++++ EXCERPT
The Hoover Museum sits on the grounds of the Herbert Hoover National Historic Site where in addition to visiting the museum, visitors can tour:

• Mr. Hoover's birthplace cottage
• a blacksmith shop
• Quaker Meeting house
• the gravesite of Mr. and Mrs. Hoover

As one of only thirteen Presidential Libraries in the country, we offer some unique and interesting opportunities. You could lead a group of students on a tour, greet visitors for special events, go on stage for one of our productions or visit local schools as a historic character. If you prefer behind the scenes involvement, ask about our archives department or curatorial workshop.

As a Volunteer for the Hoover Library and Museum, training for each of the areas is provided. You will have an opportunity to work with an enthusiastic and knowledgeable staff.


Laura Fraise on her experience volunteering at the Herbert Hoover Library

When I began college four years ago, I believed by senior year, the future would lay itself out for me in an endless array of employment and opportunity. Somewhere between then and now, reality hit. Choosing a career in the Liberal Arts is a challenge. Our classes are geared toward discussion and thought. Our grades are based on primary source analysis, and an ability to communicate concise thought through writing. We are different and special from the business and engineer majors of the world. If as a Liberal Arts student you are not planning to move onto law, academia, or education, a career may seem elusive. I have spent the last three years of college calming my parent’s nerves about my decision to be a history major. I could not picture myself in a better field than history. Therefore, a year ago when the reality of graduation first began to raise its ugly head, something had to be done. People seem to assume that history majors will become high school educators. The idea of dealing with high school for the rest of my career was more than I could bear. I began looking around for other paths in the history field.

First I turned to sophomore year when I took my history colloquium on 19th century women. For me, my colloquium was priceless. Although I had done many research projects before, I had never done such an intensive project. During the paper process, I found I actually enjoyed research. This seemed strange, enjoying frustrating and slow work, but I found it rewarding and interesting. The next step was to talk with my advisor. It is very important to foster a good relationship with your advisor; they can help you discover different paths that would be difficult to uncover alone. My advisor put me in touch with the Iowa Women’s Archives, where I began volunteering my junior year. The women there trained me in basic archival care of paper documents and photos.
++++++++
++++ RECORD EXCERPTS
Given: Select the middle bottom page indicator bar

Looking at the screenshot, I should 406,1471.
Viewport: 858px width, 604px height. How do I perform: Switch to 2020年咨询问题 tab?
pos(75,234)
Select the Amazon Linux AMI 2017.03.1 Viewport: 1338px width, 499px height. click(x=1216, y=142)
++++++++
++++ RECORD EXCERPTS
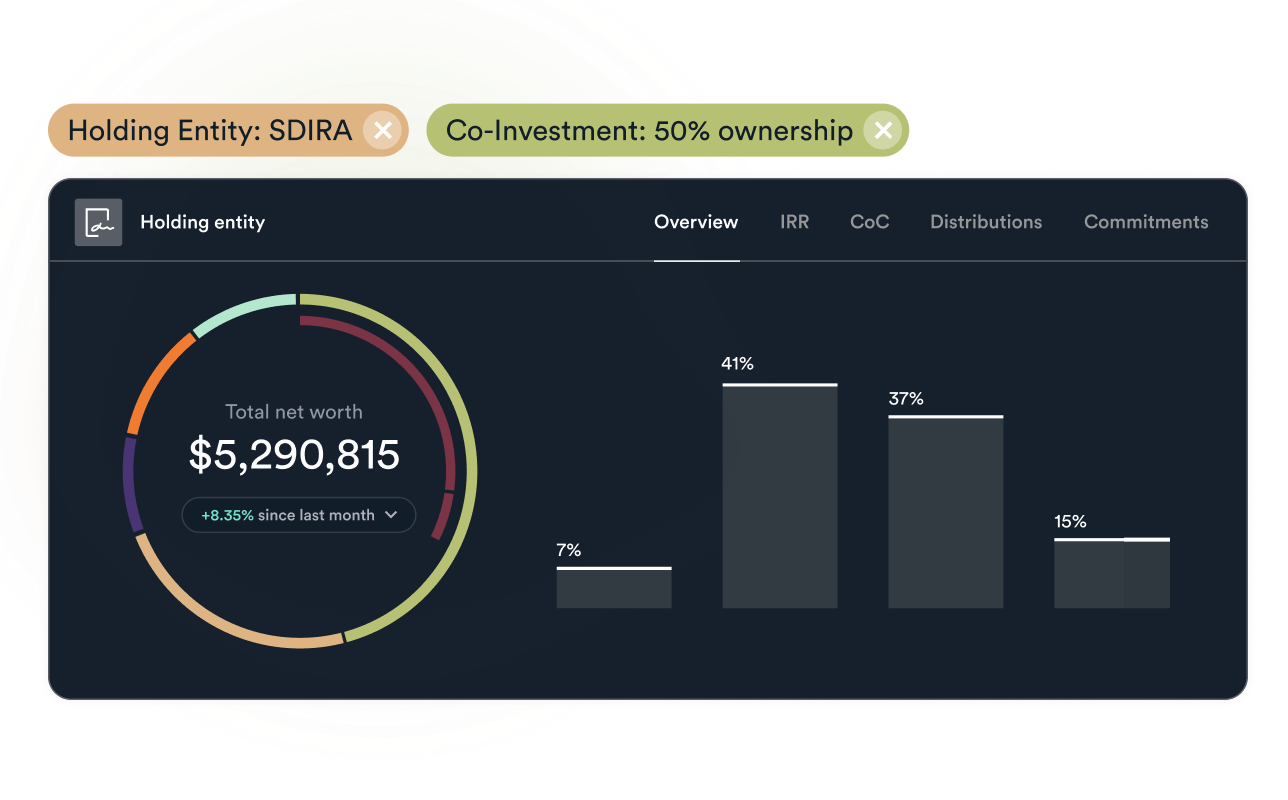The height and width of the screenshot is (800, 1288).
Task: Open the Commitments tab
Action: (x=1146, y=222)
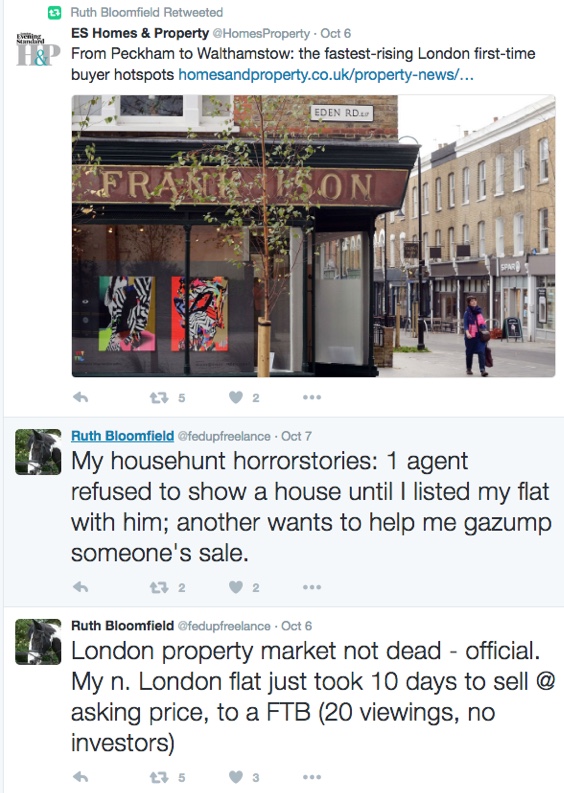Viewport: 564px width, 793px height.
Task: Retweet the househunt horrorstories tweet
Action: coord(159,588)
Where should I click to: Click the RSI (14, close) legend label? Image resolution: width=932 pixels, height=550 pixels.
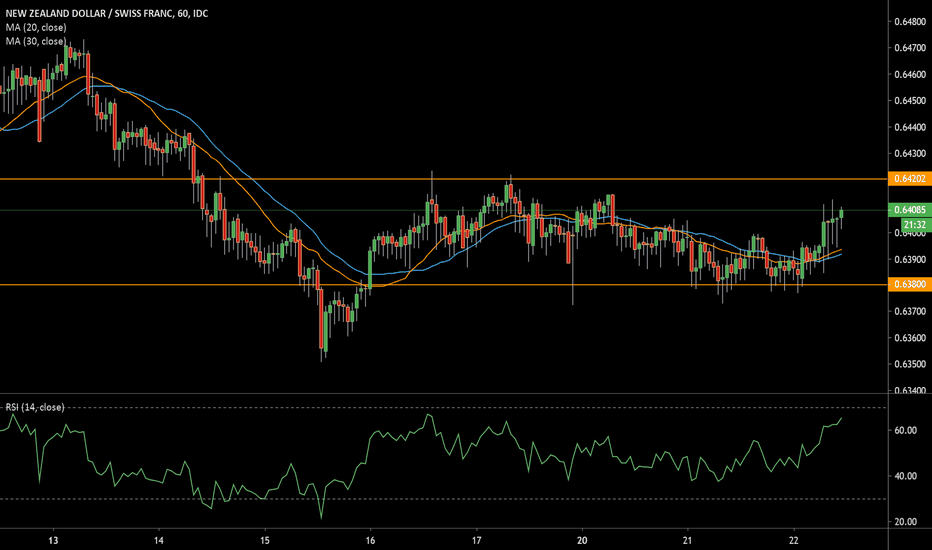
++++++++
++++ RECORD EXCERPTS
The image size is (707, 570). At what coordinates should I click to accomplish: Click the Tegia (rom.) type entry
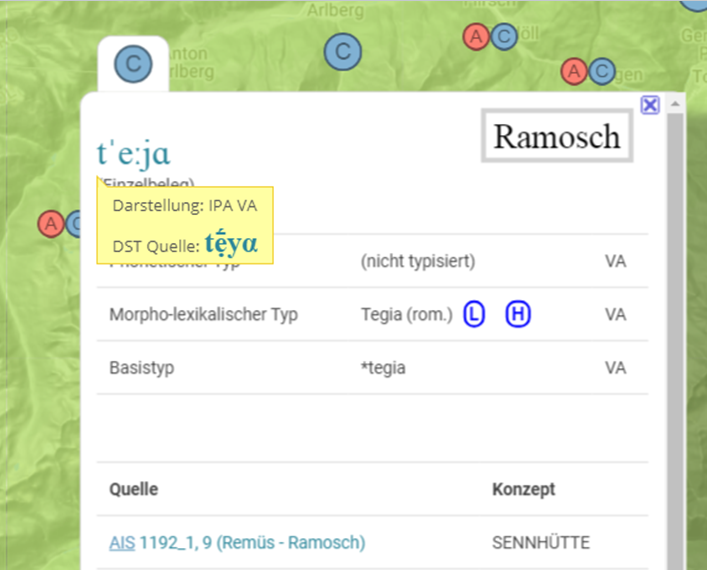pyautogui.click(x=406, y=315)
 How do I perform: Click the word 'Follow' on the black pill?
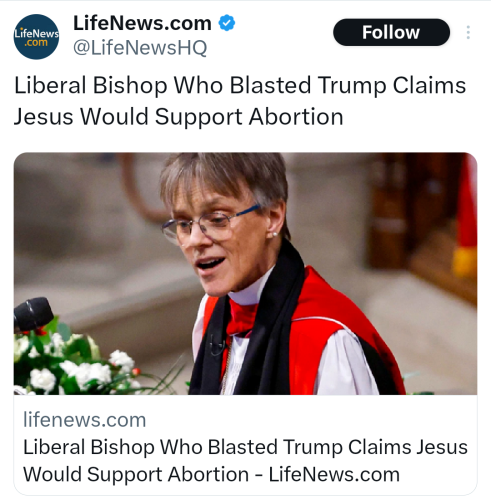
++++++++
STATED PROBLEM
Answer these about the Hoover Library text:
(a) The library is one of how many Presidential Libraries in the country?
(b) In which year of college did the writer take the history colloquium on 19th century women?
(c) Where did the writer begin volunteering in junior year?
The data is separate material and has no connection to the Hoover Library text.

RESULT
(a) Thirteen.
(b) Sophomore year.
(c) The Iowa Women’s Archives.